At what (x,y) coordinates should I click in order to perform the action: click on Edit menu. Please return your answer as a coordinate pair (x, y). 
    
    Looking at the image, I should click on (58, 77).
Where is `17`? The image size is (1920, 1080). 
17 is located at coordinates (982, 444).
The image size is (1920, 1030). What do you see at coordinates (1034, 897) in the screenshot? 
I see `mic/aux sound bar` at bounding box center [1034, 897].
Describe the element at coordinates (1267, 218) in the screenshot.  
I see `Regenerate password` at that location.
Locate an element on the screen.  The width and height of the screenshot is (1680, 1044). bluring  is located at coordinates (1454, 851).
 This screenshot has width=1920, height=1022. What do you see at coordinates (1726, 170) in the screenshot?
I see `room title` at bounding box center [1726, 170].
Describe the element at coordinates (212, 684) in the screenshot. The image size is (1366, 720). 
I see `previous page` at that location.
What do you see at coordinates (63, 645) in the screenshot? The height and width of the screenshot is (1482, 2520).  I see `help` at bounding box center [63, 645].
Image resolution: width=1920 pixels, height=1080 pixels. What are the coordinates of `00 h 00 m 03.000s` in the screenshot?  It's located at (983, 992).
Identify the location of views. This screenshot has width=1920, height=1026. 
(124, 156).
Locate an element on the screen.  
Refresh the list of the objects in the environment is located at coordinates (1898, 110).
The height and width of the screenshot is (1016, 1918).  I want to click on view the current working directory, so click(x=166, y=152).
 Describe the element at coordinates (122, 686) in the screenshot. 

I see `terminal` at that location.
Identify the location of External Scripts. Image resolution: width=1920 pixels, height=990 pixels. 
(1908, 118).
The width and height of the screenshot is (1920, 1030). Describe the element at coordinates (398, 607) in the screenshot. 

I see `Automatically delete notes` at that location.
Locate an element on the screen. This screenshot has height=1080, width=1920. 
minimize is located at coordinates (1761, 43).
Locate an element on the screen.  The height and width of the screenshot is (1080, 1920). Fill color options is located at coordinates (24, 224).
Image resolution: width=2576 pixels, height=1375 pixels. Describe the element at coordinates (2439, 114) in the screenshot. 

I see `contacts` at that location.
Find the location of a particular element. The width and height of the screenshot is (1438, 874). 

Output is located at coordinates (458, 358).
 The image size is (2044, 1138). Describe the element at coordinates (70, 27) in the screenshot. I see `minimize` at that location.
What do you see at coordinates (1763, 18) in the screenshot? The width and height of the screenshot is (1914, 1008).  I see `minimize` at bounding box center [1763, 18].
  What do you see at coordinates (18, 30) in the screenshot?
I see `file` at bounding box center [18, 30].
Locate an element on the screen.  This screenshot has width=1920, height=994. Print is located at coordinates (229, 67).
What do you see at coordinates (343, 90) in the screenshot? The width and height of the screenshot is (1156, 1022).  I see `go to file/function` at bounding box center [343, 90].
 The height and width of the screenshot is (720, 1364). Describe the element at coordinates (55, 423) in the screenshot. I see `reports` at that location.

GIVEN PROBLEM
Please render every line of the material above as a Markdown table with the columns Row and Entry, numbering each row and omitting blank lines.

THE REPLY
| Row | Entry |
|---|---|
| 1 | At what (x,y) coordinates should I click in order to perform the action: click on Edit menu. Please return your answer as a coordinate pair (x, y).  |
| 2 |     Looking at the image, I should click on (58, 77). |
| 3 | Where is `17`? The image size is (1920, 1080).  |
| 4 | 17 is located at coordinates (982, 444). |
| 5 | The image size is (1920, 1030). What do you see at coordinates (1034, 897) in the screenshot?  |
| 6 | I see `mic/aux sound bar` at bounding box center [1034, 897]. |
| 7 | Describe the element at coordinates (1267, 218) in the screenshot.   |
| 8 | I see `Regenerate password` at that location. |
| 9 | Locate an element on the screen.  The width and height of the screenshot is (1680, 1044). bluring  is located at coordinates (1454, 851). |
| 10 |  This screenshot has width=1920, height=1022. What do you see at coordinates (1726, 170) in the screenshot? |
| 11 | I see `room title` at bounding box center [1726, 170]. |
| 12 | Describe the element at coordinates (212, 684) in the screenshot. The image size is (1366, 720).  |
| 13 | I see `previous page` at that location. |
| 14 | What do you see at coordinates (63, 645) in the screenshot? The height and width of the screenshot is (1482, 2520).  I see `help` at bounding box center [63, 645]. |
| 15 | Image resolution: width=1920 pixels, height=1080 pixels. What are the coordinates of `00 h 00 m 03.000s` in the screenshot?  It's located at (983, 992). |
| 16 | Identify the location of views. This screenshot has width=1920, height=1026.  |
| 17 | (124, 156). |
| 18 | Locate an element on the screen.   |
| 19 | Refresh the list of the objects in the environment is located at coordinates (1898, 110). |
| 20 | The height and width of the screenshot is (1016, 1918).  I want to click on view the current working directory, so click(x=166, y=152). |
| 21 |  Describe the element at coordinates (122, 686) in the screenshot.  |
| 22 | I see `terminal` at that location. |
| 23 | Identify the location of External Scripts. Image resolution: width=1920 pixels, height=990 pixels.  |
| 24 | (1908, 118). |
| 25 | The width and height of the screenshot is (1920, 1030). Describe the element at coordinates (398, 607) in the screenshot.  |
| 26 | I see `Automatically delete notes` at that location. |
| 27 | Locate an element on the screen. This screenshot has height=1080, width=1920.  |
| 28 | minimize is located at coordinates (1761, 43). |
| 29 | Locate an element on the screen.  The height and width of the screenshot is (1080, 1920). Fill color options is located at coordinates (24, 224). |
| 30 | Image resolution: width=2576 pixels, height=1375 pixels. Describe the element at coordinates (2439, 114) in the screenshot.  |
| 31 | I see `contacts` at that location. |
| 32 | Find the location of a particular element. The width and height of the screenshot is (1438, 874).  |
| 33 | Output is located at coordinates (458, 358). |
| 34 |  The image size is (2044, 1138). Describe the element at coordinates (70, 27) in the screenshot. I see `minimize` at that location. |
| 35 | What do you see at coordinates (1763, 18) in the screenshot? The width and height of the screenshot is (1914, 1008).  I see `minimize` at bounding box center [1763, 18]. |
| 36 |   What do you see at coordinates (18, 30) in the screenshot? |
| 37 | I see `file` at bounding box center [18, 30]. |
| 38 | Locate an element on the screen.  This screenshot has width=1920, height=994. Print is located at coordinates (229, 67). |
| 39 | What do you see at coordinates (343, 90) in the screenshot? The width and height of the screenshot is (1156, 1022).  I see `go to file/function` at bounding box center [343, 90]. |
| 40 |  The height and width of the screenshot is (720, 1364). Describe the element at coordinates (55, 423) in the screenshot. I see `reports` at that location. |